As we suggested above, regarding liquid intake, fewer carbs are better. Zero carb liquids are the best approach. Vodka, whiskey gin, tequila as well as other pure alcohols have zero carbs, so can be consumed on a low-carb diet. Remember, however, anything added to these drinks may boost carbohydrate intake. Drinking straight or on ice adds no calories. However, if one adds juice, soft drinks or cream the carb count can add up quickly. A “rum and Coke is about 22 grams of carbs. Vodka and orange juice are generally about 16 grams of carbs. A bloody Mary is about eight. Diet tonic (zero carbs) may be an option. Any sweetened liquor (after dinner drinks), should be avoided.
Because beers are made from grains (the same source as flour) beer consumption on a low carb diet is problematic. (Beer produces beer bellies for a reason.) Beer should be avoided if possible. If ingested carbs should be watched. Light beers contain three to five grams of carbs. Regular beers in the 10 to 12 carb range, and some heavy beers can be 15 or more.
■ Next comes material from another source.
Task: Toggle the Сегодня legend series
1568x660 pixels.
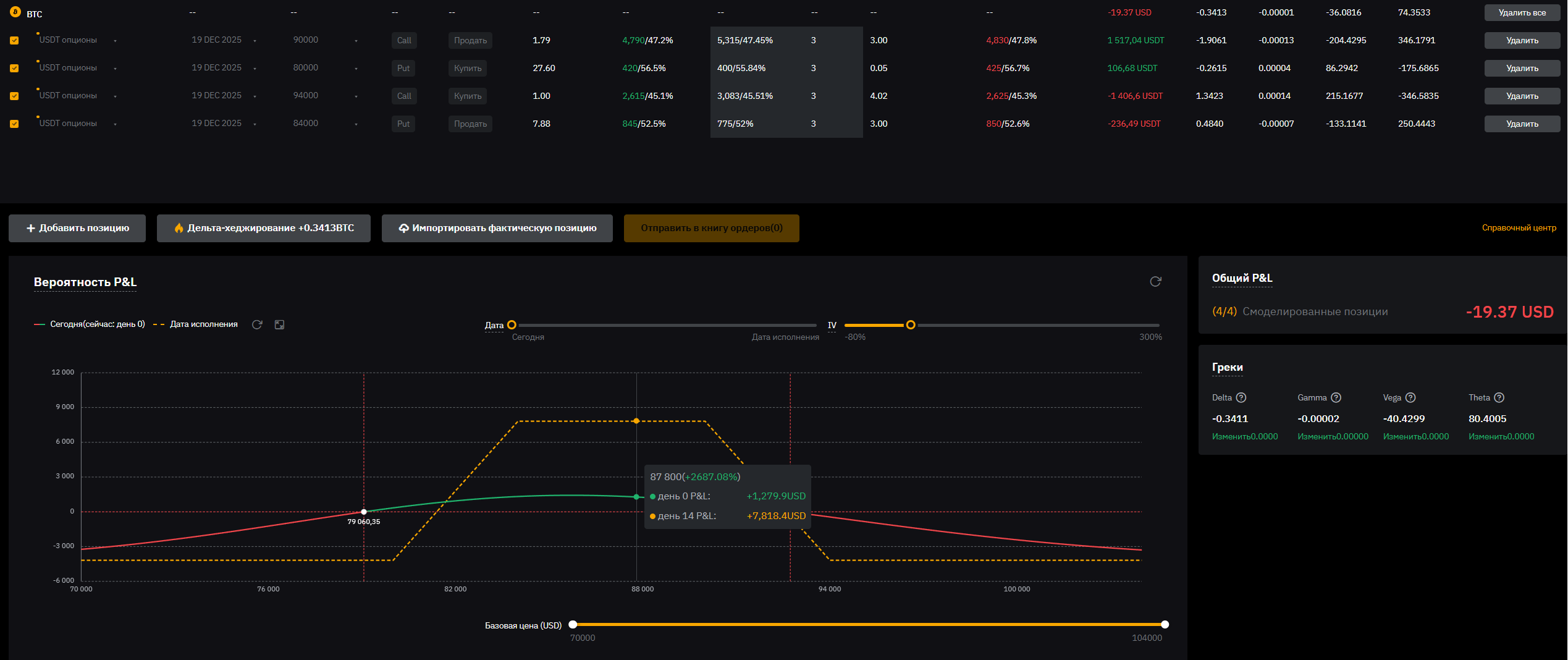Action: (90, 324)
Because any more than one drink of hard liquor can lead to some level of intoxication, and because beer contains a large amount of carbs, wine may be good alternative. Dry red wines usually contain about 2 grams of carbs, so these are the best option. Common White wines usually are bout three grams (Chardonnay, Chablis, sauvignon blanc). General contain 3 to 4 grams. Sweeter wines, like Gewurztraminers and Rieslings, have about 4 – 5 grams. Dessert wines (port sherry) contain 6 or more grams or more, and are best avoided.
In summary, if you are pursuing a low carb diet in the “hardcore” keto range of 20-30 grams of carbohydrate per day, an occasional glass of dry red wine is probably OK. If you are on a less restrictive low carb diet (50 grams or more) a drink or two, two or three days a week is doable. However, it is important to be very cognizant of the carbohydrate ingestion implications of drinking alcohol on a CMG Diet, and the associated potential risks (related to confounding weight loss and other wise).